EXERCISE:
Print all of the data exactly, but drop the pictures.

Dataset entries:
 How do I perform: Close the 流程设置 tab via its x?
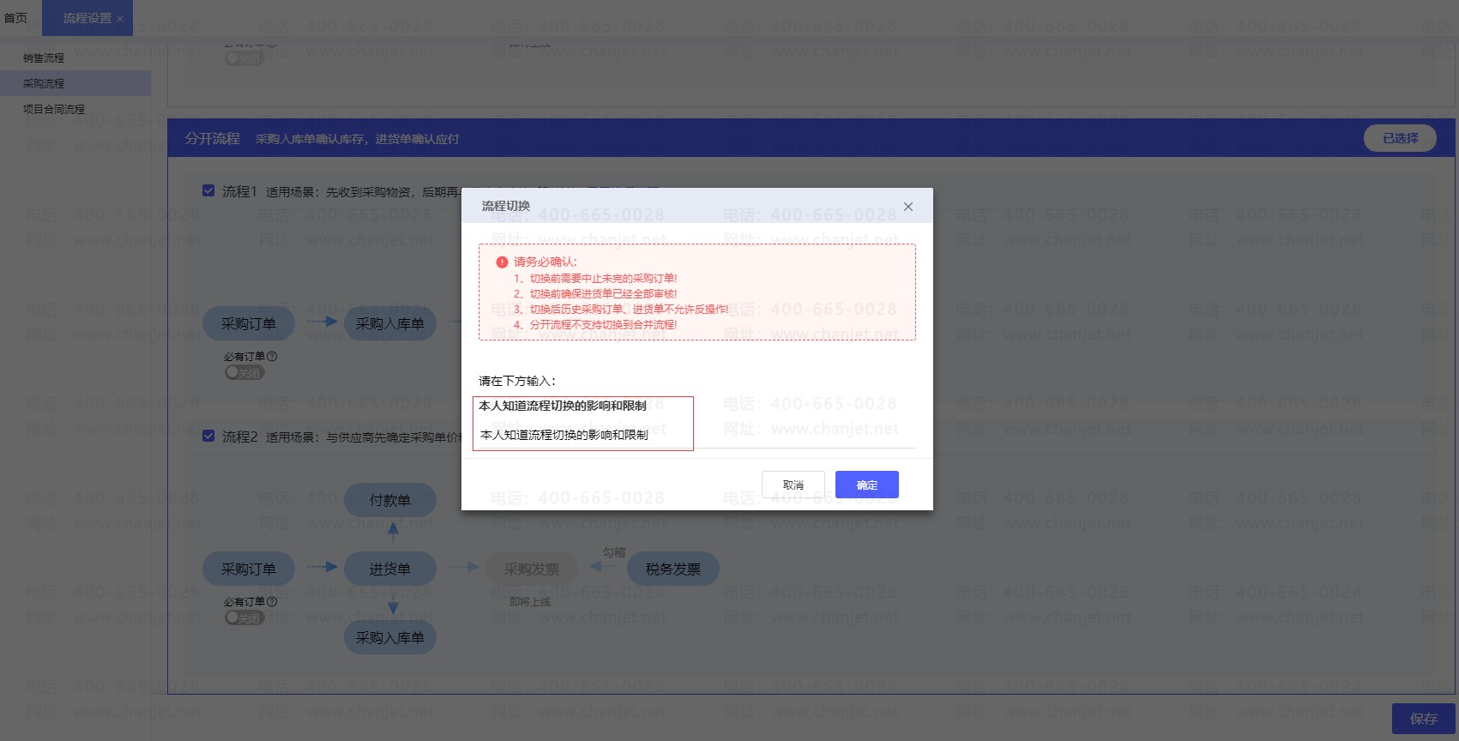(120, 19)
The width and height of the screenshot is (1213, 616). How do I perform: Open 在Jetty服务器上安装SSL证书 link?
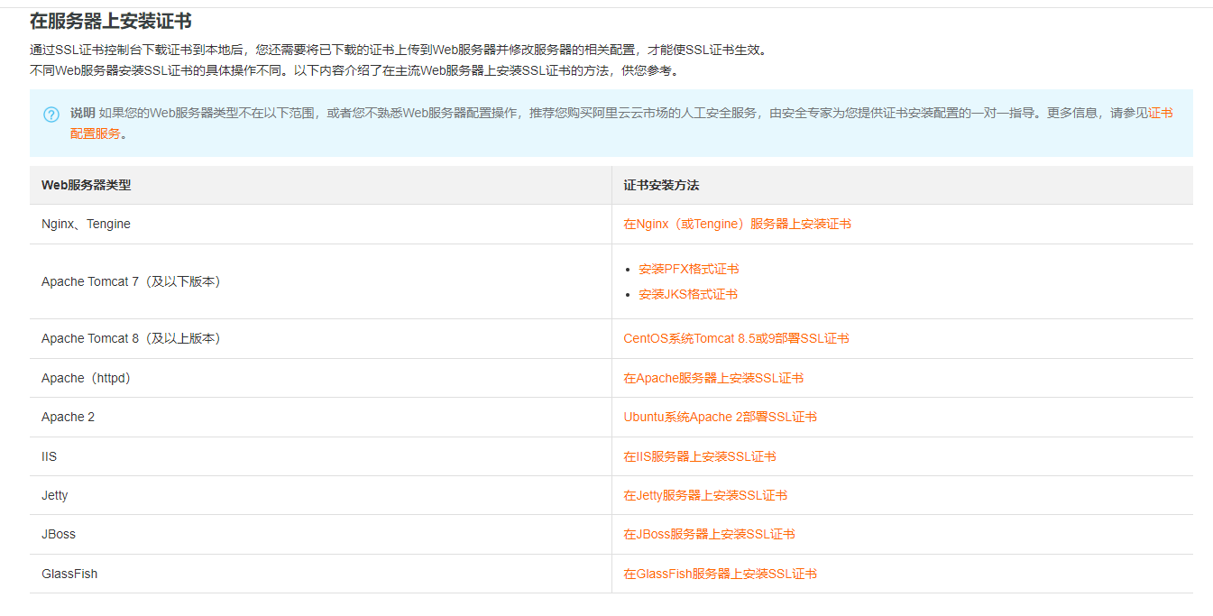coord(704,495)
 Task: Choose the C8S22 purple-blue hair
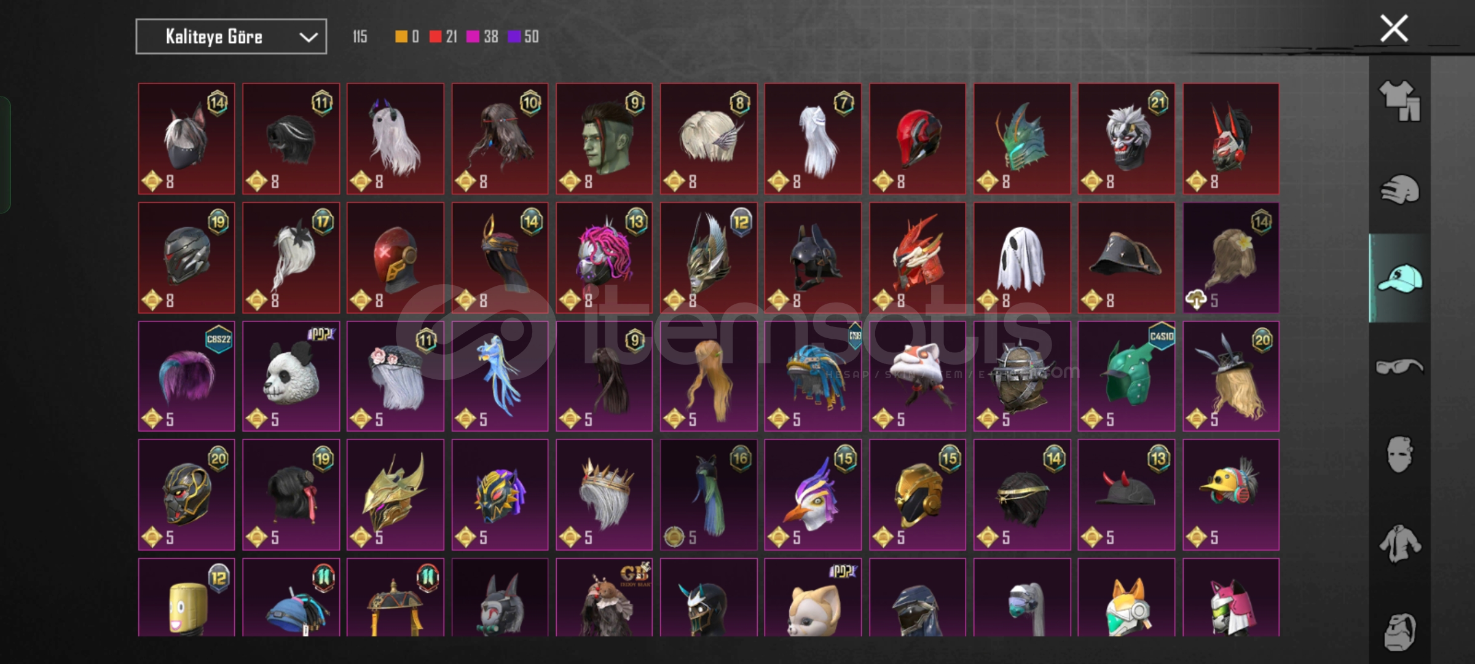pos(186,376)
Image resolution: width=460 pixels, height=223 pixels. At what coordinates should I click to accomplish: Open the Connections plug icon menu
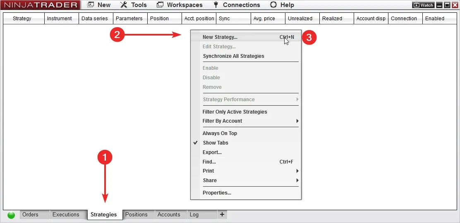pos(216,5)
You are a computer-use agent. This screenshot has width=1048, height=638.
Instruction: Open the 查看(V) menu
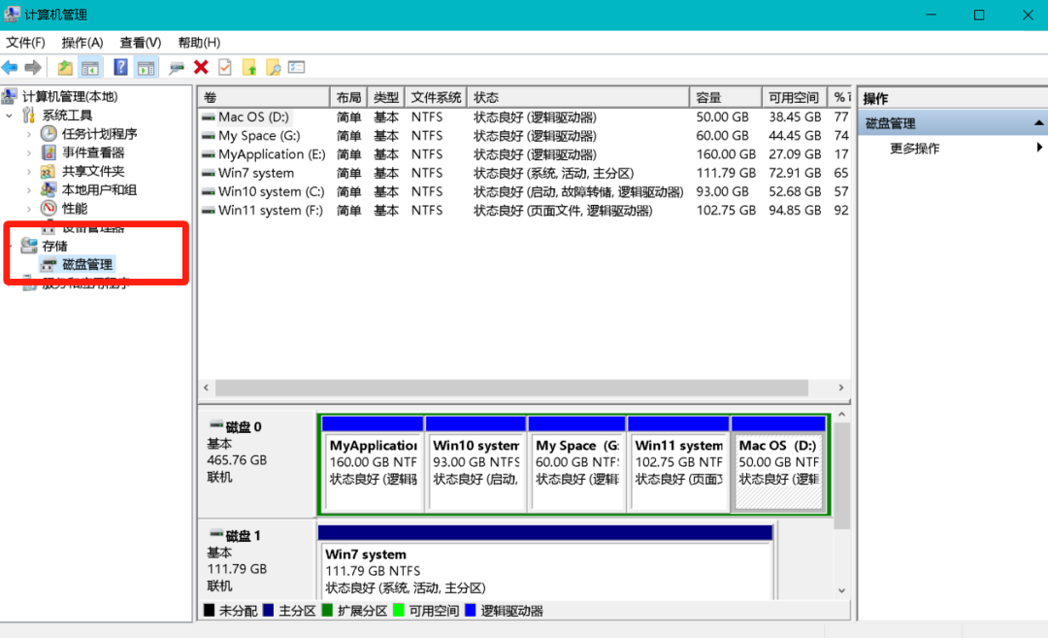click(140, 43)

RESPONSE FOR THIS EXERCISE:
 How do I perform: Close the 流程设置 tab via its x?
(120, 19)
The width and height of the screenshot is (1213, 616). How do I perform: Open 在Jetty服务器上安装SSL证书 link?
coord(704,495)
 Task: Choose the C8S22 purple-blue hair
pos(186,376)
Image resolution: width=460 pixels, height=223 pixels. At what coordinates should I click to accomplish: Open the Connections plug icon menu
pos(216,5)
You are a computer-use agent. This screenshot has width=1048, height=638.
Instruction: Open the 查看(V) menu
click(140, 43)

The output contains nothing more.